Joe Camporeale-USA TODAY Sports

The amazing ineptitude of the offense is the biggest problem for the New York Giants. If that point hadn't already become obvious during this second straight lost season for the Giants, the point was certainly made in big, bold capital letters during Sunday's 23-0 loss to the Seattle Seahawks.

Eli Manning was amateurish at quarterback. He threw a career-worst five interceptions, not one of them on a ball that was thrown on target. Manning has now tied his career-worst with 25 interceptions, and has surpassed Charlie Conerly as the Giants' franchise leader in interceptions with 169. Manning's passer rating Sunday was a ridiculously Sanchez-ian 31.9.

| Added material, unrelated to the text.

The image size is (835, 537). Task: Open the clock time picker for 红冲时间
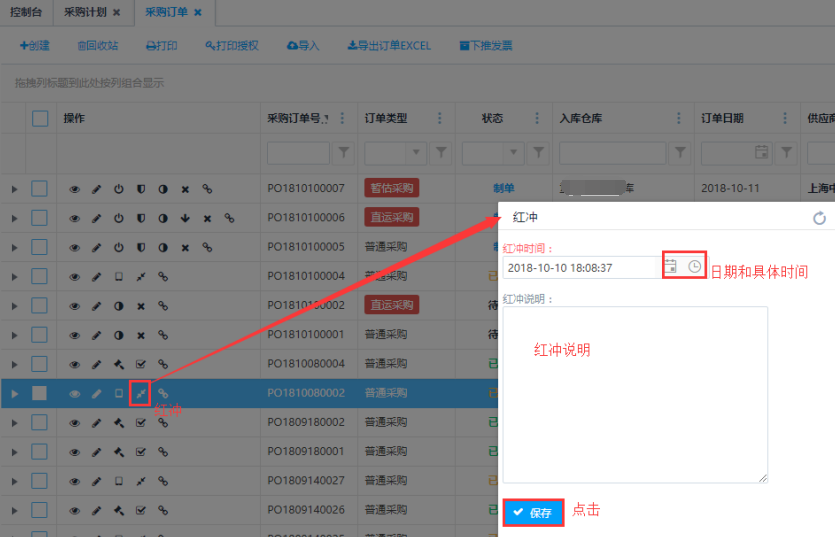pos(694,267)
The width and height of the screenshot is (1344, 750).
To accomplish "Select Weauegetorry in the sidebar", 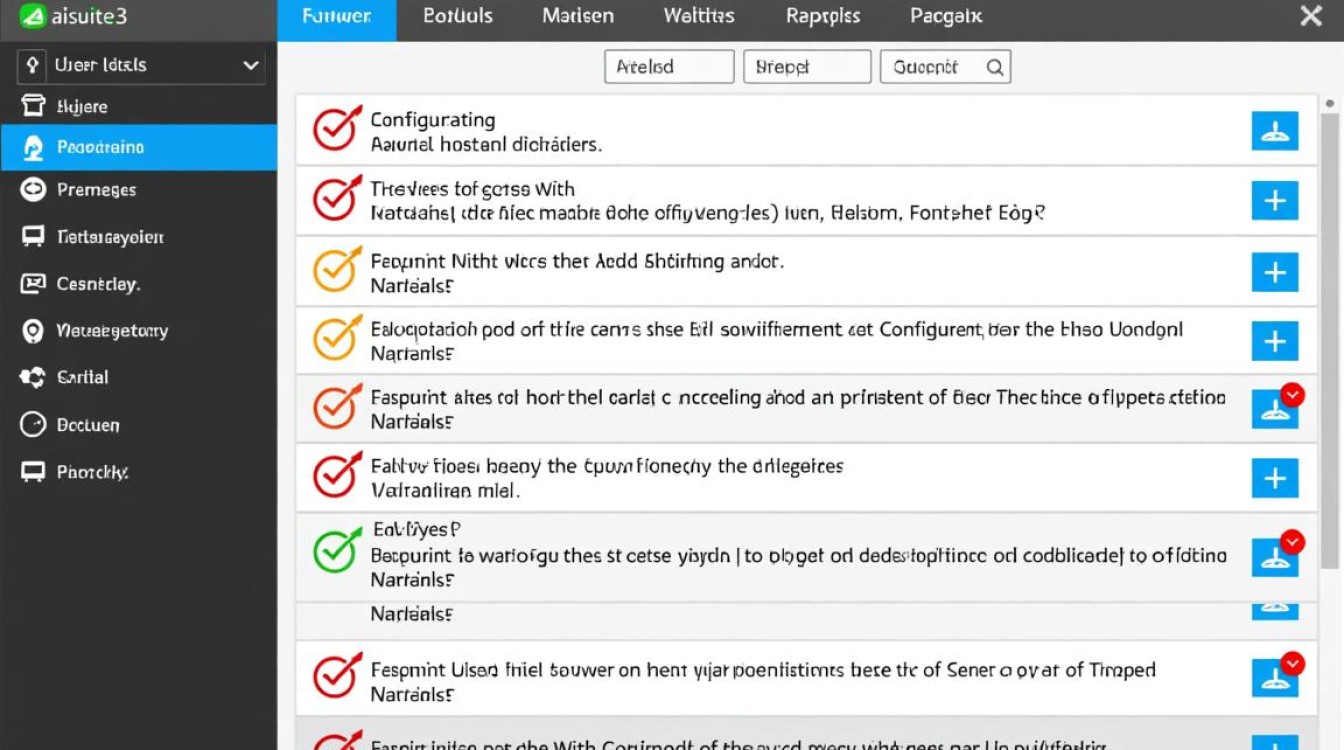I will coord(112,331).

Manning, however, wasn't the only member of the offense who was awful. On four of those picks you have to question the effort by star receivers Hakeem Nicks and Victor Cruz. Three of the picks were, to my recollection, intended for Nicks. None, to be honest, was well thrown. The most-likely soon to be former Giant didn't exactly knock himself out, however, trying to make plays on any of them. Cruz, similarly, didn't make a great effort to bat down Manning's first interception, an off-target Manning pass thrown to the wrong shoulder that Byron Maxwell out-fought him for. The fifth interception, a Hail Mary, fell to Richard Sherman without a Giants' receiver anywhere near it.

Manning tried again and again -- whether it was smart or not -- to give his receivers opportunities to make plays in one-on-one matchups. It kept blowing up in his face.

What made it even worse was the number of times you watched Seattle receivers outfight Giants' defensive backs to make catches, knock down jump balls and gain yardage after catching passes.

The offensive line was horrid. Manning was sacked on the game's first play. He was sacked three times, hit six times and chased out of the pocket several other times in 31 drop-backs. The Giants averaged only 1.8 yards per running play as the Seattle defensive front continually manhandled Giants' blockers.

The Giants crossed midfield once, and that came with the benefit of a 15-yard Seattle penalty.

"Offensively we didn't have much," said Manning, in a post-game understatement. "We just don't execute well enough and play at the level we need to to win games."

It is painfully obvious that the Giants need to revamp this offensive line. As bad as Manning was on Sunday, and has been much of the season, the Giants have no chance of running any sort of successful offense because they simply can't block anybody.

You had to feel bad for the Giants' defense, which played with pride and kept the from being completely humiliated. The Giants sacked Seattle quarterback Russell Wilson four times and made Marshawn Lynch (16 carries, 47 yards) work for every yard.

Eli Manning's number of interceptions will be the thing that everyone will want to talk about, and you can bet that national media will be showing plenty of 'Manningface' photos and videos. The problems on offense, however, go way beyond the play of the quarterback.

As they head into the offseason and plan for next season fixing the offense must be the top priority. To do that, the Giants have to fix the offensive line. If they can't do that, nothing else really matters.